START Records provided

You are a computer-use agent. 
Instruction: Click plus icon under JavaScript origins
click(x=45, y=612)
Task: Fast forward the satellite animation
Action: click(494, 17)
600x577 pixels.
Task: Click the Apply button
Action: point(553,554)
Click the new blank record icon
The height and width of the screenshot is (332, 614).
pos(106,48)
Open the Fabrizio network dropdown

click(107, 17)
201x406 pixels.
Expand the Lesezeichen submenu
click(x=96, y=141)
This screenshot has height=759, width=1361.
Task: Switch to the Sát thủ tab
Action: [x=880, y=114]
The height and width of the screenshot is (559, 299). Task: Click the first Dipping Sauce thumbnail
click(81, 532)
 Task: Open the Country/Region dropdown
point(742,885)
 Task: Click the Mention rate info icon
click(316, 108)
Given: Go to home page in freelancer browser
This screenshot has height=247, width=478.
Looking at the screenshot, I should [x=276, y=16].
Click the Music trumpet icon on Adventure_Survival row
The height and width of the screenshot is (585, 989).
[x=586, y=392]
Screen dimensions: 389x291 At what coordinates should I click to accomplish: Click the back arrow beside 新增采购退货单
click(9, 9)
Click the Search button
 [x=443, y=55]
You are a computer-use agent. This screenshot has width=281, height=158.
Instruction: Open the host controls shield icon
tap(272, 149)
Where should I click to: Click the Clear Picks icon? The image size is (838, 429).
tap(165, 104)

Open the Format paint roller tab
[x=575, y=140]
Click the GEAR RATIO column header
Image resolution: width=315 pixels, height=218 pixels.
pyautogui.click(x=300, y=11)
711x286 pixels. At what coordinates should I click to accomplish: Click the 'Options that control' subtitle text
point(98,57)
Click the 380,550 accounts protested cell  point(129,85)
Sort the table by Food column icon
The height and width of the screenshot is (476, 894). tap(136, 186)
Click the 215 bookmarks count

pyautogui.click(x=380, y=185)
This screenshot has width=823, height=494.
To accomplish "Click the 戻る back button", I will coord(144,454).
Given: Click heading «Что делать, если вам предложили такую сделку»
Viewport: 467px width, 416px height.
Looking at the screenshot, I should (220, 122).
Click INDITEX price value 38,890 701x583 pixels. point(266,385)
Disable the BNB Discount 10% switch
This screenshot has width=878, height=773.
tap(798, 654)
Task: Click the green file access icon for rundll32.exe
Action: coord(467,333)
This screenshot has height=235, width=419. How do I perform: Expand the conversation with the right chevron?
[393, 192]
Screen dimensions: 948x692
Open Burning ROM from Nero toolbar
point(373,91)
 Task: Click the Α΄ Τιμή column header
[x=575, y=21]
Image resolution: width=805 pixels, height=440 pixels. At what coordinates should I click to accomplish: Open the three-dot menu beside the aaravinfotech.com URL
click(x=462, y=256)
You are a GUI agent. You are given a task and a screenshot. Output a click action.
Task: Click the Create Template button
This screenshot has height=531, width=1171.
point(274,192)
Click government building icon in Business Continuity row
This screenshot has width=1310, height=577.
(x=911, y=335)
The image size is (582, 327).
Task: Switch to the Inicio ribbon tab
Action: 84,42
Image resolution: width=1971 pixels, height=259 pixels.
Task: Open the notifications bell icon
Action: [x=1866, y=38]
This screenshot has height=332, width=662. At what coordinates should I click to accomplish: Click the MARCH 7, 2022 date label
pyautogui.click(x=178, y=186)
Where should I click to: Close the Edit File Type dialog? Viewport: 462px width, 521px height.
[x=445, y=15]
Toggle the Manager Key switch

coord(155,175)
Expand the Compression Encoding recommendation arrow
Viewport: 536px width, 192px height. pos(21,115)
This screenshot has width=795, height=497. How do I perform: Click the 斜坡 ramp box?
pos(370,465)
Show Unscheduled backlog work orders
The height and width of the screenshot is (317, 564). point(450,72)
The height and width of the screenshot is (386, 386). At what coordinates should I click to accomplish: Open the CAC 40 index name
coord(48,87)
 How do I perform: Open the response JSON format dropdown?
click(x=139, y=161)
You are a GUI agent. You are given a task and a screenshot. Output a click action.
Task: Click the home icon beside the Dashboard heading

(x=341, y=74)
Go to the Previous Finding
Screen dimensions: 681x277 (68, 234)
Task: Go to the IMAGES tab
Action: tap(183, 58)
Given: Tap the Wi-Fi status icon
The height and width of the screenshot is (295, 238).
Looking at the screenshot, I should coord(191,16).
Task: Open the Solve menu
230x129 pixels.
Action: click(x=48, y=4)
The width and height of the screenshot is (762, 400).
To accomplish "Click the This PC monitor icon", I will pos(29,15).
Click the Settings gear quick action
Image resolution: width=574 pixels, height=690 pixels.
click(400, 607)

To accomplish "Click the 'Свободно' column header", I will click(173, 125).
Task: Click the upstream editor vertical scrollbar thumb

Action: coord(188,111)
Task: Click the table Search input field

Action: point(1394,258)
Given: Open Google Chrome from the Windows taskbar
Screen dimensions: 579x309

END Records provided

— Exercise brief —
Every entry should be duplicated exactly as written.

— Response area —
You are a computer-use agent. 
Instruction: Click plus icon under JavaScript origins
click(x=45, y=612)
Task: Fast forward the satellite animation
Action: click(494, 17)
600x577 pixels.
Task: Click the Apply button
Action: point(553,554)
Click the new blank record icon
The height and width of the screenshot is (332, 614).
pos(106,48)
Open the Fabrizio network dropdown

click(107, 17)
201x406 pixels.
Expand the Lesezeichen submenu
click(x=96, y=141)
This screenshot has height=759, width=1361.
Task: Switch to the Sát thủ tab
Action: [x=880, y=114]
The height and width of the screenshot is (559, 299). Task: Click the first Dipping Sauce thumbnail
click(81, 532)
 Task: Open the Country/Region dropdown
point(742,885)
 Task: Click the Mention rate info icon
click(316, 108)
Given: Go to home page in freelancer browser
This screenshot has height=247, width=478.
Looking at the screenshot, I should [x=276, y=16].
Click the Music trumpet icon on Adventure_Survival row
The height and width of the screenshot is (585, 989).
[x=586, y=392]
Screen dimensions: 389x291 At what coordinates should I click to accomplish: Click the back arrow beside 新增采购退货单
click(9, 9)
Click the Search button
 [x=443, y=55]
You are a computer-use agent. This screenshot has width=281, height=158.
Instruction: Open the host controls shield icon
tap(272, 149)
Where should I click to: Click the Clear Picks icon? The image size is (838, 429).
tap(165, 104)

Open the Format paint roller tab
[x=575, y=140]
Click the GEAR RATIO column header
Image resolution: width=315 pixels, height=218 pixels.
pyautogui.click(x=300, y=11)
711x286 pixels. At what coordinates should I click to accomplish: Click the 'Options that control' subtitle text
point(98,57)
Click the 380,550 accounts protested cell  point(129,85)
Sort the table by Food column icon
The height and width of the screenshot is (476, 894). tap(136, 186)
Click the 215 bookmarks count

pyautogui.click(x=380, y=185)
This screenshot has width=823, height=494.
To accomplish "Click the 戻る back button", I will coord(144,454).
Given: Click heading «Что делать, если вам предложили такую сделку»
Viewport: 467px width, 416px height.
Looking at the screenshot, I should (220, 122).
Click INDITEX price value 38,890 701x583 pixels. point(266,385)
Disable the BNB Discount 10% switch
This screenshot has width=878, height=773.
tap(798, 654)
Task: Click the green file access icon for rundll32.exe
Action: coord(467,333)
This screenshot has height=235, width=419. How do I perform: Expand the conversation with the right chevron?
[393, 192]
Screen dimensions: 948x692
Open Burning ROM from Nero toolbar
point(373,91)
 Task: Click the Α΄ Τιμή column header
[x=575, y=21]
Image resolution: width=805 pixels, height=440 pixels. At what coordinates should I click to accomplish: Open the three-dot menu beside the aaravinfotech.com URL
click(x=462, y=256)
You are a GUI agent. You are given a task and a screenshot. Output a click action.
Task: Click the Create Template button
This screenshot has height=531, width=1171.
point(274,192)
Click government building icon in Business Continuity row
This screenshot has width=1310, height=577.
(x=911, y=335)
The image size is (582, 327).
Task: Switch to the Inicio ribbon tab
Action: 84,42
Image resolution: width=1971 pixels, height=259 pixels.
Task: Open the notifications bell icon
Action: [x=1866, y=38]
This screenshot has height=332, width=662. At what coordinates should I click to accomplish: Click the MARCH 7, 2022 date label
pyautogui.click(x=178, y=186)
Where should I click to: Close the Edit File Type dialog? Viewport: 462px width, 521px height.
[x=445, y=15]
Toggle the Manager Key switch

coord(155,175)
Expand the Compression Encoding recommendation arrow
Viewport: 536px width, 192px height. pos(21,115)
This screenshot has width=795, height=497. How do I perform: Click the 斜坡 ramp box?
pos(370,465)
Show Unscheduled backlog work orders
The height and width of the screenshot is (317, 564). point(450,72)
The height and width of the screenshot is (386, 386). At what coordinates should I click to accomplish: Open the CAC 40 index name
coord(48,87)
 How do I perform: Open the response JSON format dropdown?
click(x=139, y=161)
You are a GUI agent. You are given a task and a screenshot. Output a click action.
Task: Click the home icon beside the Dashboard heading

(x=341, y=74)
Go to the Previous Finding
Screen dimensions: 681x277 (68, 234)
Task: Go to the IMAGES tab
Action: tap(183, 58)
Given: Tap the Wi-Fi status icon
The height and width of the screenshot is (295, 238).
Looking at the screenshot, I should coord(191,16).
Task: Open the Solve menu
230x129 pixels.
Action: click(x=48, y=4)
The width and height of the screenshot is (762, 400).
To accomplish "Click the This PC monitor icon", I will pos(29,15).
Click the Settings gear quick action
Image resolution: width=574 pixels, height=690 pixels.
click(400, 607)

To accomplish "Click the 'Свободно' column header", I will click(173, 125).
Task: Click the upstream editor vertical scrollbar thumb

Action: coord(188,111)
Task: Click the table Search input field

Action: point(1394,258)
Given: Open Google Chrome from the Windows taskbar
Screen dimensions: 579x309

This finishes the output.